Book Reviews -- By: Anonymous

Journal: Journal of Ministry and Theology
Volume: JMAT 20:2 (Fall 2016)
Article: Book Reviews
Author: Anonymous


Book Reviews

Why Study History? Reflecting on the Importance of the Past. John Fea. Grand Rapids: Baker Academic, 2013. 182 pages. $19.99.

John Fea is an associate professor of American history at Messiah College in Pennsylvania. Rather than a historical study, Why Study History? is an examination of historiography—“a primer on the study of the past” (viii). Fea’s focus is upon “the pursuit of history as a vocation,” particularly from a Christian perspective (ix). Although the book’s full title is Why Study History: Reflecting on the Importance of the Past, Fea directly distinguishes “history” from “the past.” The “past” is simply what happened, and “history” is “the art of reconstructing the past” (3). In this sense, “While the past never changes, history changes all the time” (16).
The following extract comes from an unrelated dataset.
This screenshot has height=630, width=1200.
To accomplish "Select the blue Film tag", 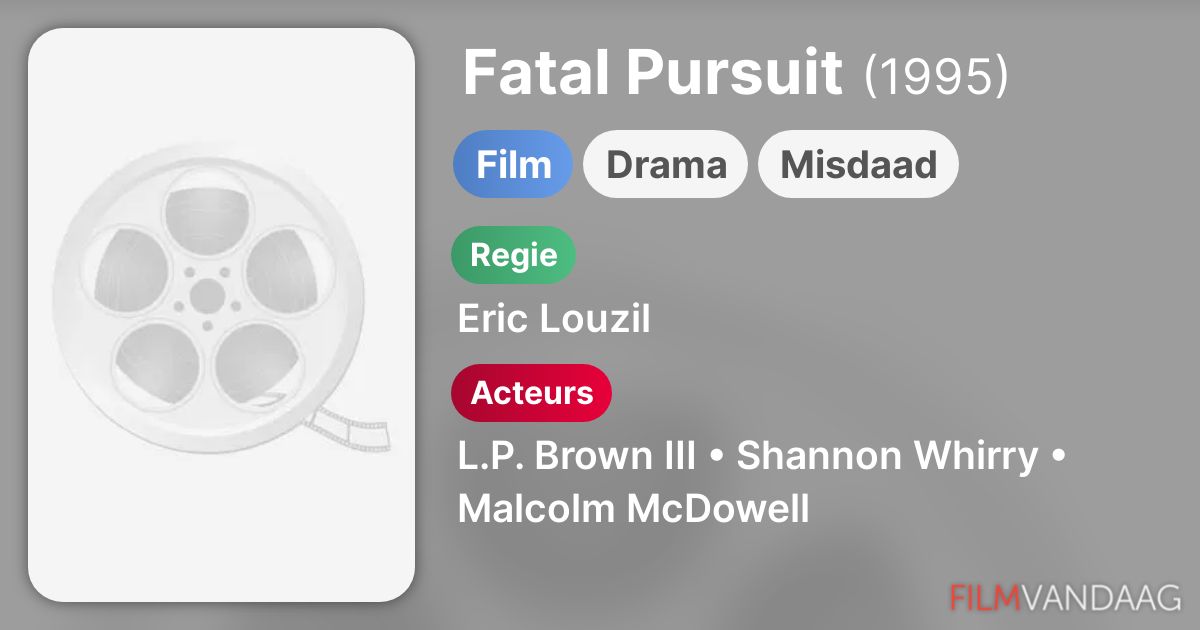I will point(513,164).
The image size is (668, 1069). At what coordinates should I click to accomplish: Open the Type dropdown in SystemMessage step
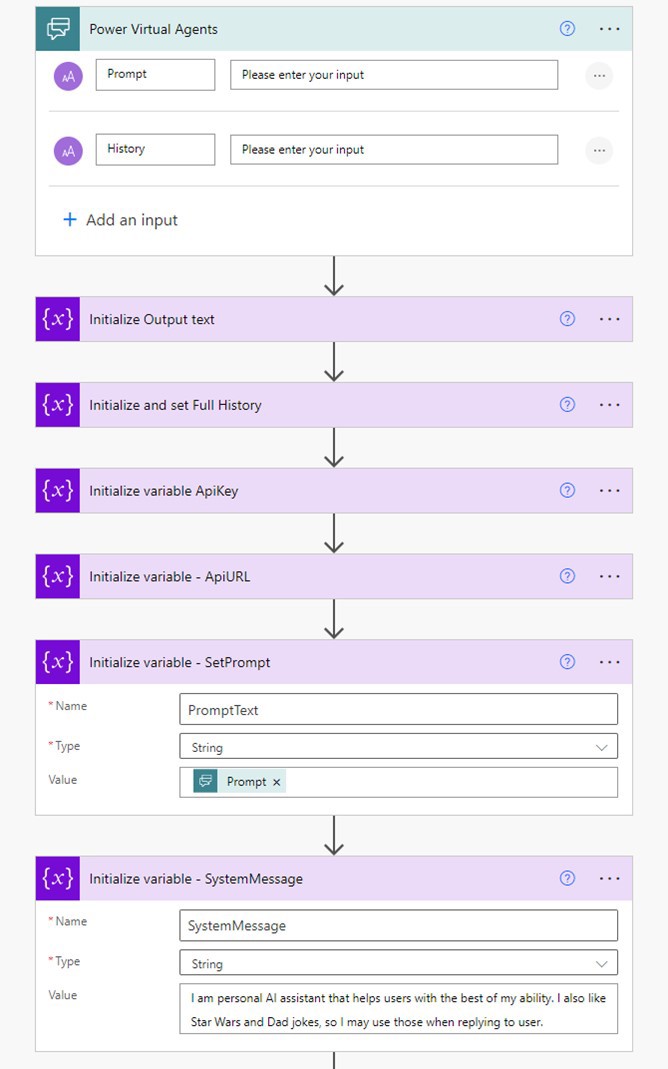[x=398, y=964]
According to Fea, historical narrative should be sensitive to the five C’s—“change over time, context, causality, contingency, and complexity” (6). Based upon Fea’s own descriptions, one could add further C’s—historical narrative should be cautious yet compelling (23, 25, 95). Academic history-writing is also communal, in that it is peer-reviewed and “must be written within a diverse community of historians who will expose our biases and correct our ‘wrong-headed’ assumptions and interpretations” (21). “The practice of deciphering what is a good story about the past, and what is not, comes through the historian’s willingness to work within a fellowship of other historians who are also interested in defending the past” (22). Furthermore, good history is also creative in character—it requires “interpretation, imagination, and even literary or artistic style” (29).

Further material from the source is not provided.